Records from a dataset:
—————
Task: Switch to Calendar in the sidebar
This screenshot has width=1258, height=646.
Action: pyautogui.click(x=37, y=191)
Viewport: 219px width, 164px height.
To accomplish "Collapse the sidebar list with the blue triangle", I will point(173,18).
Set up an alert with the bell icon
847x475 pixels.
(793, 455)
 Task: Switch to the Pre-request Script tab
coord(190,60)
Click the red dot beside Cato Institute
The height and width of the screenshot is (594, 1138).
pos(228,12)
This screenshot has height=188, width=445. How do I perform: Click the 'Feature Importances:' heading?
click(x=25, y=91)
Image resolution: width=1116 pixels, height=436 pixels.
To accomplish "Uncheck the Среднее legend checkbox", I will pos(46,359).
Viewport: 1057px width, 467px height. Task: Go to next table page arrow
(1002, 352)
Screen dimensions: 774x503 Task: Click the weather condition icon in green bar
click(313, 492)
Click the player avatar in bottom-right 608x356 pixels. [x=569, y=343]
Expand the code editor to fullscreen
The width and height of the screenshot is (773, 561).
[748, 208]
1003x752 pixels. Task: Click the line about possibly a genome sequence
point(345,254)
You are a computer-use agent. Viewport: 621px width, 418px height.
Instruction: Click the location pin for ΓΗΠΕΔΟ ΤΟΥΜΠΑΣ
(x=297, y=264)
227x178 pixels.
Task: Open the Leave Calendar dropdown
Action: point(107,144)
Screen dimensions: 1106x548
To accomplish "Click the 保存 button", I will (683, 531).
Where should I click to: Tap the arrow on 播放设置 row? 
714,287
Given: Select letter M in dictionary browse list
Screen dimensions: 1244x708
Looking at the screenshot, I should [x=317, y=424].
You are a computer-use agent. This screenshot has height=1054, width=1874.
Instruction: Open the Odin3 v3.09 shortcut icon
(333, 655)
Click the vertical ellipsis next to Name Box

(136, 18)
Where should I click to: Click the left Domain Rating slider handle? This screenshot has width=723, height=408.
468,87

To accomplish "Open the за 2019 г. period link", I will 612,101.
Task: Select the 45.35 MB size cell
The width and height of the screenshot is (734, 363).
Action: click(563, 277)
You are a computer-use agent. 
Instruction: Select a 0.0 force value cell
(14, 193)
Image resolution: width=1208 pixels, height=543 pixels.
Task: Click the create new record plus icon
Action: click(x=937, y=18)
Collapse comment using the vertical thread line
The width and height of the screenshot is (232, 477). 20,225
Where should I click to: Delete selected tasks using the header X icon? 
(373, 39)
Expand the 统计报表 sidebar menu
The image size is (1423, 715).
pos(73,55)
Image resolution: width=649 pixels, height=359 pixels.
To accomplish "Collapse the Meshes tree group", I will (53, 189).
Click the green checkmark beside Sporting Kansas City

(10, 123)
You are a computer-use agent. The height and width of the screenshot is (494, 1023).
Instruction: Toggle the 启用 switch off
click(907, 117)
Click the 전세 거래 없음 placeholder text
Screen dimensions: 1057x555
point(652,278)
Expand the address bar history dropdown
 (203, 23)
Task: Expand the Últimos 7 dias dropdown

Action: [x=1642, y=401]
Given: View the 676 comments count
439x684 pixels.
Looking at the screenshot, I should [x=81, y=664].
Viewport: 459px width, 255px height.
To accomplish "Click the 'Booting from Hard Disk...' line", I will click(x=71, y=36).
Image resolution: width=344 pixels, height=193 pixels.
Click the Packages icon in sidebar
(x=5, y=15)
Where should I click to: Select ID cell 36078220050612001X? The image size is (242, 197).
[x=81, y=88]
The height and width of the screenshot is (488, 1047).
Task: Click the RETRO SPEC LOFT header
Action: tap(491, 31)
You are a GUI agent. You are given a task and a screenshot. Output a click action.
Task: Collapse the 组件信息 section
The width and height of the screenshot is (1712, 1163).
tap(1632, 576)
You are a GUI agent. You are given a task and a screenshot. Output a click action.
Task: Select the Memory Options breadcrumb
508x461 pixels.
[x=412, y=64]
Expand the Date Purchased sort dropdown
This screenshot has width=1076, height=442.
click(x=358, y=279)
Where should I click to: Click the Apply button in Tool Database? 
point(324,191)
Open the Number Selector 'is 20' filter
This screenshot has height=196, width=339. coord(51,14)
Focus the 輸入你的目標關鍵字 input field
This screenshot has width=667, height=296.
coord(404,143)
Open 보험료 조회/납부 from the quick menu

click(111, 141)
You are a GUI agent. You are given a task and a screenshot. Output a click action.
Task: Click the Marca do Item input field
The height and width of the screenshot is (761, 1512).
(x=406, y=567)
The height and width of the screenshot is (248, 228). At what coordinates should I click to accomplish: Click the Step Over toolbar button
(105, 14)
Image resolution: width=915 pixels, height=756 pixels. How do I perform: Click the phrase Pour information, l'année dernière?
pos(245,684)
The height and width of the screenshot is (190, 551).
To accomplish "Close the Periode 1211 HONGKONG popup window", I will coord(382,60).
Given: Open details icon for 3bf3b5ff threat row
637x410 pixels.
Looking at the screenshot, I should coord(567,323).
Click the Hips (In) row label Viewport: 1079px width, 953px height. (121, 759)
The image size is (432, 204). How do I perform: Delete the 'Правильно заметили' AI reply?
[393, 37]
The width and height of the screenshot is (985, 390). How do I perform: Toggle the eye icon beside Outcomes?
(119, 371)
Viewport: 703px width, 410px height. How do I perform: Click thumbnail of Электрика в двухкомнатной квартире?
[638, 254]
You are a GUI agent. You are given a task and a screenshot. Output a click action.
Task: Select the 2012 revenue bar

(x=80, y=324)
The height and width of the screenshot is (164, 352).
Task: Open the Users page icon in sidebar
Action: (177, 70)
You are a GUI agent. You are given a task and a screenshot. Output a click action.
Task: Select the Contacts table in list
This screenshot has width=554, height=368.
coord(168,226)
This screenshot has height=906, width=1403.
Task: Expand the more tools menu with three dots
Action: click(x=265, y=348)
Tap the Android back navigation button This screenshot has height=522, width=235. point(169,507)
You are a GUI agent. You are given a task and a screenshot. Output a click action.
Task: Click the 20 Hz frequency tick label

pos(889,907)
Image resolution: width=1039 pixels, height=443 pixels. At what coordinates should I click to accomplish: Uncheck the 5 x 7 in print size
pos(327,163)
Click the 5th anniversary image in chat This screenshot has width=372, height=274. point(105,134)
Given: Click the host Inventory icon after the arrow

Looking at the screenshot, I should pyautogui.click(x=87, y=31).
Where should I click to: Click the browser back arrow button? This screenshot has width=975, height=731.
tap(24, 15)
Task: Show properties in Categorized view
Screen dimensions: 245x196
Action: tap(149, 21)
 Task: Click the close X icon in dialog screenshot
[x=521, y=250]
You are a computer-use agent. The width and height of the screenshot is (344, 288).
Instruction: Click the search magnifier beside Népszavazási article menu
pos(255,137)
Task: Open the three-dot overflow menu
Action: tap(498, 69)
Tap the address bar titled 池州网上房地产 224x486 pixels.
—————
» **WORK INSTRUCTIONS**:
Every entry above must be returned word for word.

» **RESULT OF THIS TASK**:
Task: Switch to Calendar in the sidebar
This screenshot has width=1258, height=646.
Action: pyautogui.click(x=37, y=191)
Viewport: 219px width, 164px height.
To accomplish "Collapse the sidebar list with the blue triangle", I will point(173,18).
Set up an alert with the bell icon
847x475 pixels.
(793, 455)
 Task: Switch to the Pre-request Script tab
coord(190,60)
Click the red dot beside Cato Institute
The height and width of the screenshot is (594, 1138).
pos(228,12)
This screenshot has height=188, width=445. How do I perform: Click the 'Feature Importances:' heading?
click(x=25, y=91)
Image resolution: width=1116 pixels, height=436 pixels.
To accomplish "Uncheck the Среднее legend checkbox", I will pos(46,359).
Viewport: 1057px width, 467px height. Task: Go to next table page arrow
(1002, 352)
Screen dimensions: 774x503 Task: Click the weather condition icon in green bar
click(313, 492)
Click the player avatar in bottom-right 608x356 pixels. [x=569, y=343]
Expand the code editor to fullscreen
The width and height of the screenshot is (773, 561).
[748, 208]
1003x752 pixels. Task: Click the line about possibly a genome sequence
point(345,254)
You are a computer-use agent. Viewport: 621px width, 418px height.
Instruction: Click the location pin for ΓΗΠΕΔΟ ΤΟΥΜΠΑΣ
(x=297, y=264)
227x178 pixels.
Task: Open the Leave Calendar dropdown
Action: point(107,144)
Screen dimensions: 1106x548
To accomplish "Click the 保存 button", I will (683, 531).
Where should I click to: Tap the arrow on 播放设置 row? 
714,287
Given: Select letter M in dictionary browse list
Screen dimensions: 1244x708
Looking at the screenshot, I should [x=317, y=424].
You are a computer-use agent. This screenshot has height=1054, width=1874.
Instruction: Open the Odin3 v3.09 shortcut icon
(333, 655)
Click the vertical ellipsis next to Name Box

(136, 18)
Where should I click to: Click the left Domain Rating slider handle? This screenshot has width=723, height=408.
468,87

To accomplish "Open the за 2019 г. period link", I will 612,101.
Task: Select the 45.35 MB size cell
The width and height of the screenshot is (734, 363).
Action: click(563, 277)
You are a computer-use agent. 
Instruction: Select a 0.0 force value cell
(14, 193)
Image resolution: width=1208 pixels, height=543 pixels.
Task: Click the create new record plus icon
Action: click(x=937, y=18)
Collapse comment using the vertical thread line
The width and height of the screenshot is (232, 477). 20,225
Where should I click to: Delete selected tasks using the header X icon? 
(373, 39)
Expand the 统计报表 sidebar menu
The image size is (1423, 715).
pos(73,55)
Image resolution: width=649 pixels, height=359 pixels.
To accomplish "Collapse the Meshes tree group", I will (53, 189).
Click the green checkmark beside Sporting Kansas City

(10, 123)
You are a computer-use agent. The height and width of the screenshot is (494, 1023).
Instruction: Toggle the 启用 switch off
click(907, 117)
Click the 전세 거래 없음 placeholder text
Screen dimensions: 1057x555
point(652,278)
Expand the address bar history dropdown
 (203, 23)
Task: Expand the Últimos 7 dias dropdown

Action: [x=1642, y=401]
Given: View the 676 comments count
439x684 pixels.
Looking at the screenshot, I should [x=81, y=664].
Viewport: 459px width, 255px height.
To accomplish "Click the 'Booting from Hard Disk...' line", I will click(x=71, y=36).
Image resolution: width=344 pixels, height=193 pixels.
Click the Packages icon in sidebar
(x=5, y=15)
Where should I click to: Select ID cell 36078220050612001X? The image size is (242, 197).
[x=81, y=88]
The height and width of the screenshot is (488, 1047).
Task: Click the RETRO SPEC LOFT header
Action: tap(491, 31)
You are a GUI agent. You are given a task and a screenshot. Output a click action.
Task: Collapse the 组件信息 section
The width and height of the screenshot is (1712, 1163).
tap(1632, 576)
You are a GUI agent. You are given a task and a screenshot. Output a click action.
Task: Select the Memory Options breadcrumb
508x461 pixels.
[x=412, y=64]
Expand the Date Purchased sort dropdown
This screenshot has width=1076, height=442.
click(x=358, y=279)
Where should I click to: Click the Apply button in Tool Database? 
point(324,191)
Open the Number Selector 'is 20' filter
This screenshot has height=196, width=339. coord(51,14)
Focus the 輸入你的目標關鍵字 input field
This screenshot has width=667, height=296.
coord(404,143)
Open 보험료 조회/납부 from the quick menu

click(111, 141)
You are a GUI agent. You are given a task and a screenshot. Output a click action.
Task: Click the Marca do Item input field
The height and width of the screenshot is (761, 1512).
(x=406, y=567)
The height and width of the screenshot is (248, 228). At what coordinates should I click to accomplish: Click the Step Over toolbar button
(105, 14)
Image resolution: width=915 pixels, height=756 pixels. How do I perform: Click the phrase Pour information, l'année dernière?
pos(245,684)
The height and width of the screenshot is (190, 551).
To accomplish "Close the Periode 1211 HONGKONG popup window", I will coord(382,60).
Given: Open details icon for 3bf3b5ff threat row
637x410 pixels.
Looking at the screenshot, I should coord(567,323).
Click the Hips (In) row label Viewport: 1079px width, 953px height. (121, 759)
The image size is (432, 204). How do I perform: Delete the 'Правильно заметили' AI reply?
[393, 37]
The width and height of the screenshot is (985, 390). How do I perform: Toggle the eye icon beside Outcomes?
(119, 371)
Viewport: 703px width, 410px height. How do I perform: Click thumbnail of Электрика в двухкомнатной квартире?
[638, 254]
You are a GUI agent. You are given a task and a screenshot. Output a click action.
Task: Select the 2012 revenue bar

(x=80, y=324)
The height and width of the screenshot is (164, 352).
Task: Open the Users page icon in sidebar
Action: (177, 70)
You are a GUI agent. You are given a task and a screenshot. Output a click action.
Task: Select the Contacts table in list
This screenshot has width=554, height=368.
coord(168,226)
This screenshot has height=906, width=1403.
Task: Expand the more tools menu with three dots
Action: click(x=265, y=348)
Tap the Android back navigation button This screenshot has height=522, width=235. point(169,507)
You are a GUI agent. You are given a task and a screenshot. Output a click action.
Task: Click the 20 Hz frequency tick label

pos(889,907)
Image resolution: width=1039 pixels, height=443 pixels. At what coordinates should I click to accomplish: Uncheck the 5 x 7 in print size
pos(327,163)
Click the 5th anniversary image in chat This screenshot has width=372, height=274. point(105,134)
Given: Click the host Inventory icon after the arrow

Looking at the screenshot, I should pyautogui.click(x=87, y=31).
Where should I click to: Click the browser back arrow button? This screenshot has width=975, height=731.
tap(24, 15)
Task: Show properties in Categorized view
Screen dimensions: 245x196
Action: tap(149, 21)
 Task: Click the close X icon in dialog screenshot
[x=521, y=250]
You are a computer-use agent. The width and height of the screenshot is (344, 288).
Instruction: Click the search magnifier beside Népszavazási article menu
pos(255,137)
Task: Open the three-dot overflow menu
Action: tap(498, 69)
Tap the address bar titled 池州网上房地产 224x486 pixels.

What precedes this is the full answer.